*** Opening THE DATA ***
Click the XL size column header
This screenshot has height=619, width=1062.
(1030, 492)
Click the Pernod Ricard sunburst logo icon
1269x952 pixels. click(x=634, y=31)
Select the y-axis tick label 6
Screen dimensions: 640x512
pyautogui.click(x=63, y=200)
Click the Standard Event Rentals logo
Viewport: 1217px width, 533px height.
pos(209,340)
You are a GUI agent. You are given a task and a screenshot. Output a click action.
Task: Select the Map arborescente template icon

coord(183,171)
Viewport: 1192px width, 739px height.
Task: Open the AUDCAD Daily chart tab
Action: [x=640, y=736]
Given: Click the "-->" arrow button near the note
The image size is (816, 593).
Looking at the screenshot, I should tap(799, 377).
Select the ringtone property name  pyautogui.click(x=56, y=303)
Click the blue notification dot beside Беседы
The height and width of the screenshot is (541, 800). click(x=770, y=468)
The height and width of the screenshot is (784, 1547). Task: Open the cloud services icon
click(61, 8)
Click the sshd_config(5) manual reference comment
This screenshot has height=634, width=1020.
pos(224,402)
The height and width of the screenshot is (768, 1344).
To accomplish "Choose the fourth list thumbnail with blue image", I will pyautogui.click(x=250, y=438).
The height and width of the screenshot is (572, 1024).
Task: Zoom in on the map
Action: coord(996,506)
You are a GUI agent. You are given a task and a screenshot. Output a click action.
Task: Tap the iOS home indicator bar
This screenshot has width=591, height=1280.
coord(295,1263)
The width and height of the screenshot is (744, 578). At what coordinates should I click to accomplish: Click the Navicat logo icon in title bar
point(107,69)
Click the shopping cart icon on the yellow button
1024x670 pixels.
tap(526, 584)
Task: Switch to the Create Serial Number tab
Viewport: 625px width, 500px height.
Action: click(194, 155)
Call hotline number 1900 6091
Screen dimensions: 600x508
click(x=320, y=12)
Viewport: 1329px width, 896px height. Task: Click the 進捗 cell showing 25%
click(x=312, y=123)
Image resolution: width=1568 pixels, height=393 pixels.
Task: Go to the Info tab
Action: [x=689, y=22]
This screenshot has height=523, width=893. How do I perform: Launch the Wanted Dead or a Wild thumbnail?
*** Closing THE DATA ***
HOW TO COMPLETE THIS TASK:
A faithful copy of all the records is required.

FINISHED TASK:
Click the XL size column header
This screenshot has height=619, width=1062.
(1030, 492)
Click the Pernod Ricard sunburst logo icon
1269x952 pixels. click(x=634, y=31)
Select the y-axis tick label 6
Screen dimensions: 640x512
pyautogui.click(x=63, y=200)
Click the Standard Event Rentals logo
Viewport: 1217px width, 533px height.
pos(209,340)
You are a GUI agent. You are given a task and a screenshot. Output a click action.
Task: Select the Map arborescente template icon

coord(183,171)
Viewport: 1192px width, 739px height.
Task: Open the AUDCAD Daily chart tab
Action: [x=640, y=736]
Given: Click the "-->" arrow button near the note
The image size is (816, 593).
Looking at the screenshot, I should tap(799, 377).
Select the ringtone property name  pyautogui.click(x=56, y=303)
Click the blue notification dot beside Беседы
The height and width of the screenshot is (541, 800). click(x=770, y=468)
The height and width of the screenshot is (784, 1547). Task: Open the cloud services icon
click(61, 8)
Click the sshd_config(5) manual reference comment
This screenshot has height=634, width=1020.
pos(224,402)
The height and width of the screenshot is (768, 1344).
To accomplish "Choose the fourth list thumbnail with blue image", I will pyautogui.click(x=250, y=438).
The height and width of the screenshot is (572, 1024).
Task: Zoom in on the map
Action: coord(996,506)
You are a GUI agent. You are given a task and a screenshot. Output a click action.
Task: Tap the iOS home indicator bar
This screenshot has width=591, height=1280.
coord(295,1263)
The width and height of the screenshot is (744, 578). At what coordinates should I click to accomplish: Click the Navicat logo icon in title bar
point(107,69)
Click the shopping cart icon on the yellow button
1024x670 pixels.
tap(526, 584)
Task: Switch to the Create Serial Number tab
Viewport: 625px width, 500px height.
Action: click(194, 155)
Call hotline number 1900 6091
Screen dimensions: 600x508
click(x=320, y=12)
Viewport: 1329px width, 896px height. Task: Click the 進捗 cell showing 25%
click(x=312, y=123)
Image resolution: width=1568 pixels, height=393 pixels.
Task: Go to the Info tab
Action: [x=689, y=22]
This screenshot has height=523, width=893. How do I perform: Launch the Wanted Dead or a Wild thumbnail?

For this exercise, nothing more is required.